→ TAREFA PEDIDA A:
Responda a estas perguntas sobre o excerto acerca de Diogo Clemente:
(i) Em que ano Diogo Clemente se separou de Carolina Deslandes?
(ii) Em que data o espetáculo “Eu e Ele” será apresentado no Coliseu do Porto?
(iii) Qual é o título do álbum referido na pergunta da entrevista?

→ EXCERTO DA FONTE:
Diogo Clemente tem três filhos, Santiago, 8, Benjamim, 7, e Guilherme, 5 anos, fruto da relação com Carolina Deslandes, de quem se separou em 2020 após cinco anos juntos. Os dois continuam a ser os melhores amigos e, em 2025, vão levar o espetáculo “Eu e Ele” ao Coliseu dos Recreios, em Lisboa, a 24 de janeiro, e ao Coliseu do Porto a 7 de fevereiro.

Leia a entrevista.

“Amo-te e Outras Coisas Pra Te Dizer” é o seu primeiro álbum. Como o descreve?

→ DADOS FORNECIDOS:
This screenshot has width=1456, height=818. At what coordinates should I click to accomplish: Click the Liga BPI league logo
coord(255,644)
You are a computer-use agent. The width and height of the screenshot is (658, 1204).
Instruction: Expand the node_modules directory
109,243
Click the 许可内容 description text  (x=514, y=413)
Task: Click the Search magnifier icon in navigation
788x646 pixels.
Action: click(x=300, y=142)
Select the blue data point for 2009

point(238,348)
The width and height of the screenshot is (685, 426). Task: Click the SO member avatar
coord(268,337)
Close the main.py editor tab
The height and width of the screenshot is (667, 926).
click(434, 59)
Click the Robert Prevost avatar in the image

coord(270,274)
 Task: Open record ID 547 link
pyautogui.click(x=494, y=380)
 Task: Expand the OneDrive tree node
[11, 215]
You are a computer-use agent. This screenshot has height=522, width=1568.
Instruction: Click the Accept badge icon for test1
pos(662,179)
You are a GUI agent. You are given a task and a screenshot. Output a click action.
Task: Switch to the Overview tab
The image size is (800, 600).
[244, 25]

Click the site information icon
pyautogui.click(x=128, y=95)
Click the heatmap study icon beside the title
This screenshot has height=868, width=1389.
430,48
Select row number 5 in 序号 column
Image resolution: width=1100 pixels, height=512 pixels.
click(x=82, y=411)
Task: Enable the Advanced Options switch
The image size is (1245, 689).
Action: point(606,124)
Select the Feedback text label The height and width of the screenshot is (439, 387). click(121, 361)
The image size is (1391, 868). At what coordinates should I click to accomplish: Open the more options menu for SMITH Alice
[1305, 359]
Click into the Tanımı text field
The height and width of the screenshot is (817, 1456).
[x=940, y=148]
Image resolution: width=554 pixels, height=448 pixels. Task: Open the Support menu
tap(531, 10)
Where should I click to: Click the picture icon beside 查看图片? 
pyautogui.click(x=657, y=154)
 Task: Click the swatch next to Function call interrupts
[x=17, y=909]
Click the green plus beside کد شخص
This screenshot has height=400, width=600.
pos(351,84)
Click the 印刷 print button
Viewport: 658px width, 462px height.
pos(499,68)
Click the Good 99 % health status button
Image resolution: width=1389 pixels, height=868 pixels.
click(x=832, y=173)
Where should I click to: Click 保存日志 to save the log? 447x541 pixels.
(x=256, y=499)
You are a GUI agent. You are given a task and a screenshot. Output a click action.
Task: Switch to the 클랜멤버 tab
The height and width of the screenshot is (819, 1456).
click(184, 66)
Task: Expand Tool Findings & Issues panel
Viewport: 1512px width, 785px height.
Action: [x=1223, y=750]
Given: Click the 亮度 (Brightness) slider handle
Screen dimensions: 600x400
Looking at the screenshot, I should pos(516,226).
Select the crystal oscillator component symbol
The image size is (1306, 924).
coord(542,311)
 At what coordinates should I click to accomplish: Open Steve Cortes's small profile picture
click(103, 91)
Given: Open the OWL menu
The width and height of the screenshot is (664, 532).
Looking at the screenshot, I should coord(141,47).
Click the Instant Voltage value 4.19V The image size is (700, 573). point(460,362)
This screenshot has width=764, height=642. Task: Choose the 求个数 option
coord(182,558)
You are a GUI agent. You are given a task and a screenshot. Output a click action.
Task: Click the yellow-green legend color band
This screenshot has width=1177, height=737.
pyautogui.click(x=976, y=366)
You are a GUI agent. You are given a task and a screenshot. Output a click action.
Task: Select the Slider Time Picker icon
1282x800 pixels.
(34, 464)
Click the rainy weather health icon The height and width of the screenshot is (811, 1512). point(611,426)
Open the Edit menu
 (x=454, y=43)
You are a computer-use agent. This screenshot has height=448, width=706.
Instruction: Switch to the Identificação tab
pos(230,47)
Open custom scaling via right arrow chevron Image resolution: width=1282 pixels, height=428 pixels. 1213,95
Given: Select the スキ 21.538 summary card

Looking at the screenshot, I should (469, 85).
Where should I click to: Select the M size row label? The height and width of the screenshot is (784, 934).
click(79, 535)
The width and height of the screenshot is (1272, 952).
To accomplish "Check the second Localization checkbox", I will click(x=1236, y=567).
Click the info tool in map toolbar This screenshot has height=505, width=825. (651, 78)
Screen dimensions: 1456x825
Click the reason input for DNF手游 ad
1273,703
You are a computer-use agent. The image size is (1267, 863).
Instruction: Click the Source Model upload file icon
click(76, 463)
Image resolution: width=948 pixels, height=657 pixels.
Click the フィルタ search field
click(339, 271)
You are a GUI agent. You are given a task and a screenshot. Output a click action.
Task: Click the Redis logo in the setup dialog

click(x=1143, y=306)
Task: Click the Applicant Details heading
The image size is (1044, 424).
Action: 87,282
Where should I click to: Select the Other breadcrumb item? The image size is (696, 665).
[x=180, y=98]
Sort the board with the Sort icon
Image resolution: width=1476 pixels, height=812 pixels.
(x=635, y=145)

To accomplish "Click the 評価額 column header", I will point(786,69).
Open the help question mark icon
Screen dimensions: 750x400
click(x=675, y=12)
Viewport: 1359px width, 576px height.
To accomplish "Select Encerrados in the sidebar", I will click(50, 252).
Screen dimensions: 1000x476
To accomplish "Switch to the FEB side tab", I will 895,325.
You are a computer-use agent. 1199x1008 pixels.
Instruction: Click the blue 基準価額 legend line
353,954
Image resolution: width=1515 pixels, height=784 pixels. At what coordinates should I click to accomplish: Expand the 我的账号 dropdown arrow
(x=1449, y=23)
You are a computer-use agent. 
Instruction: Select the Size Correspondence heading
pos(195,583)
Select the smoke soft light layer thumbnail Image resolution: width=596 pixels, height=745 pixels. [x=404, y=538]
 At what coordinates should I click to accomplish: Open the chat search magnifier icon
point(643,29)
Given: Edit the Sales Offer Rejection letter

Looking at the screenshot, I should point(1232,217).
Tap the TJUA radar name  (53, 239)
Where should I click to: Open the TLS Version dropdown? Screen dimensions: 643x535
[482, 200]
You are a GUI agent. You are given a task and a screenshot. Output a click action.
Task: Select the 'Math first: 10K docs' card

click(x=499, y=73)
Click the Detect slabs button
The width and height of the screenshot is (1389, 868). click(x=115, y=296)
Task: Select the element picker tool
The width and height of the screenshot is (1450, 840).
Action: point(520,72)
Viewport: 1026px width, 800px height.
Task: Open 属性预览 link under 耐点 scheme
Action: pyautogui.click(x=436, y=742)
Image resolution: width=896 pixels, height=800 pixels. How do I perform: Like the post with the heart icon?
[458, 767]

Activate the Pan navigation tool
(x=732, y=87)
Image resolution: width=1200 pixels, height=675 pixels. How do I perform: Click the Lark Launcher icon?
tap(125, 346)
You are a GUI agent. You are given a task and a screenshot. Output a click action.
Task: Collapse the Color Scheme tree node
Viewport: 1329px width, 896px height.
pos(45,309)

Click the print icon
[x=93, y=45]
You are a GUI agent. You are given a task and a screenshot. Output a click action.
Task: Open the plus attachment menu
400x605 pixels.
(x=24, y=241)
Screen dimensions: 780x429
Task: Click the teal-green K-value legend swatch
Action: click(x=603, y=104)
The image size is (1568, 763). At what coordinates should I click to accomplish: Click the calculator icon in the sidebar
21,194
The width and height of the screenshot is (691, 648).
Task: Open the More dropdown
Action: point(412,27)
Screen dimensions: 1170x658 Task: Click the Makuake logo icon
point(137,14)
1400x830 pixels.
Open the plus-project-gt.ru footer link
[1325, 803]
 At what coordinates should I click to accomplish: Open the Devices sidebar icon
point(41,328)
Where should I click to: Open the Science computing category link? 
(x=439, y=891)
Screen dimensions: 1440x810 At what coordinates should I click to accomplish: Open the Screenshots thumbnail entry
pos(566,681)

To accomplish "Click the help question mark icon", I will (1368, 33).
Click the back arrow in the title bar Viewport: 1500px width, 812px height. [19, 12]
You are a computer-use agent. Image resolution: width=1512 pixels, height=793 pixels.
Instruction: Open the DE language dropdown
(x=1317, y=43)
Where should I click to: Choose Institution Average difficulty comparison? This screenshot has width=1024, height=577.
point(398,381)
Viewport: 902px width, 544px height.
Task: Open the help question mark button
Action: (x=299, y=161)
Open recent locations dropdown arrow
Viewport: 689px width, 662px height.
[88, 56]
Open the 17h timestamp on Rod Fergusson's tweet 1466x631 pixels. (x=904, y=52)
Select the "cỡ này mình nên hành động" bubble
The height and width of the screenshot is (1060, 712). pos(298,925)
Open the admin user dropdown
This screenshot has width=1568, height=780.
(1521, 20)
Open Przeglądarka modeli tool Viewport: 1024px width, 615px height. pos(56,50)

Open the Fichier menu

→ TAREFA PEDIDA B: Troque "magnifier" por "lens" nas linhas dos registos que começam na linha que contém "You are a computer-use agent. The width" e terminam na linha que contém "point(238,348)". Escreva apenas essas linhas, sem qualquer outra alteração.

→ RESOLUÇÃO DA TAREFA A:
(i) Em 2020.
(ii) A 7 de fevereiro de 2025.
(iii) “Amo-te e Outras Coisas Pra Te Dizer”.

→ RESOLUÇÃO DA TAREFA B:
You are a computer-use agent. The width and height of the screenshot is (658, 1204).
Instruction: Expand the node_modules directory
109,243
Click the 许可内容 description text  (x=514, y=413)
Task: Click the Search lens icon in navigation
788x646 pixels.
Action: click(x=300, y=142)
Select the blue data point for 2009

point(238,348)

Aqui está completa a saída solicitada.